次期大統領のオバマ氏と、そのアドバイザーのケーザイ学者の関係というのは、半分安心で、それと同時に半分不安を抱かせるものですが、それを良く表しているのが、大統領経済諮問委員会(Council of Economic Advisers:CEA)の次期委員長の最有力候補であるシカゴ大のオースタン・ゴールスビー先生(Austan Goolsbee)と、National Economic Council(国家経済会議:NEC)の次期ディレクターと目されているブルッキング研/ニューヨーク大のジェーソン・ファーマン先生(Jason Furman)です。
今まで書かれているものを少し読んだ限りでは、お2人とも中道あるいはそれよりわずかに左の(米国基準ですから、日本の一般の基準からすれば十分に自由主義的な)、すなわち十分にメインストリームの経済学者です。
ゴールスビー先生は、オバマ氏がヒラリー・クリントン女史との論戦で北米自由貿易協定(NAFTA)を攻撃し、協定の見直しを約束しているちょうどその最中に、カナダの領事と秘密会談を持って「オバマ氏が言ってるのは選挙のための単なるレトリックだから心配するな」と保証していたことがすっぱ抜かれて大騒ぎになった人物です。
ファーマン先生の方も、ヘルスケアに関しては、従来から大統領選でのマケイン氏のヘルスケア・プランに割と近い立場を取っている学者で、今年のタックス・ポリシー・センターのパネル・ディカッションでも、「マケインの応援をしているように見えるかもしれないけど・・・」と前置きしてから話していました。WSJなどには「オバマ氏はマケイン氏を攻撃する前に自分のアドバイザーを攻撃するべきじゃないのか」などと書かれていました。
というわけで、このお2人を見てもそこそこ真っ当で、そういう意味では半分は安心できるのですが、ただ、オバマ氏自身の演説はこれらの立場と真っ向に反する場合が多いため、政策の見通し、信頼性という面では極めて見通しが悪いという面があります。

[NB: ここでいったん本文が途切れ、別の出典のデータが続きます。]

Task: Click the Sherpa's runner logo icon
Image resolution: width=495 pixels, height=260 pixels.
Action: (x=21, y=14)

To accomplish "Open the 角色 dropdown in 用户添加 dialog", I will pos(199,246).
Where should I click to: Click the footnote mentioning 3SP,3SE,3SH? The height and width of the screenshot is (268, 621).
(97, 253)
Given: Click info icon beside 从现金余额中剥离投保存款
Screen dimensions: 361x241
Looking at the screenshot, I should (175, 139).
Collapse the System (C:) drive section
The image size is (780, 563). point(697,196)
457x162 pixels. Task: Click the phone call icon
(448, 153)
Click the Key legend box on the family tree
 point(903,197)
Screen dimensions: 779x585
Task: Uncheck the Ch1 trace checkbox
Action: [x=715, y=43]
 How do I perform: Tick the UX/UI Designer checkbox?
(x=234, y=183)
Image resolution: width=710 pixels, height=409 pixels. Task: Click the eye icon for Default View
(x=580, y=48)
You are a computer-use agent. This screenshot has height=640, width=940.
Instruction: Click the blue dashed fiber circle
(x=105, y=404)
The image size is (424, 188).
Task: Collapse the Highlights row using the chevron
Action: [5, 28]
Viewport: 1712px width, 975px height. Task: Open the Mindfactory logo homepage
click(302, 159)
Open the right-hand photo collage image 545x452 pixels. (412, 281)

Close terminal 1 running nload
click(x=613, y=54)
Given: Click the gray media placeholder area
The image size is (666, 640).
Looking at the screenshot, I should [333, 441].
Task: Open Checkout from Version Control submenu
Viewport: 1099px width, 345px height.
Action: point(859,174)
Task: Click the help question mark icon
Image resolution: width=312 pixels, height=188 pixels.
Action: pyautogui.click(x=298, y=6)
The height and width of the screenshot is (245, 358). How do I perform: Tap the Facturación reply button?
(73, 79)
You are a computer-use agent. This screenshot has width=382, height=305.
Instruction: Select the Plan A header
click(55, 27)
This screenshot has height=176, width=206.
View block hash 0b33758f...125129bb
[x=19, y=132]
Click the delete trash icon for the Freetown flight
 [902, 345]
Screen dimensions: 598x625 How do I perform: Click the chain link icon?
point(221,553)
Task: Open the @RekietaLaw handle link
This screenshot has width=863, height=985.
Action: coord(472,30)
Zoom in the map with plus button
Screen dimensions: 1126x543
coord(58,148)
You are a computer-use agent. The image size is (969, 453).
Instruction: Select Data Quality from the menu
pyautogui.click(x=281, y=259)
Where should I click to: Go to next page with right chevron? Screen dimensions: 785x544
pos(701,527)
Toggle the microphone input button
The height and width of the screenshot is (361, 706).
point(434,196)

ちょっと知的なオバマ・ファンの間では、これはオバマ氏が言われているような「超リベラル」な政治家ではない証拠ですし、懐疑派から見れば、オバマ氏は当選するためなら何でも言う「カメレオン」であり、信用できない政治家ということになります。(もちろん、大半のオバマ氏の支持者/批判者にとっては、アドバイザーがどこの誰で何を言ってるかなんてほとんどカンケーありません)
NECなどは位置付けも大統領次第という気がしますので、蓋を空けてみないと全く分からないというところでしょうか。人事から次期政権の性格を予想するという面では、商務省、SEC、USTR、FCCなどの人事の方が示唆的かもしれません。しかし、大統領の言葉だけからは良く分からんというのは何とも・・・
11:25追記:報道の通りNECはラリー・サマーズ、CEAはクリスティー・ローマーと、ますます「チェンジ」よりは、重厚な(言い換えると「フツー」な)布陣となっています。良いことだと思います。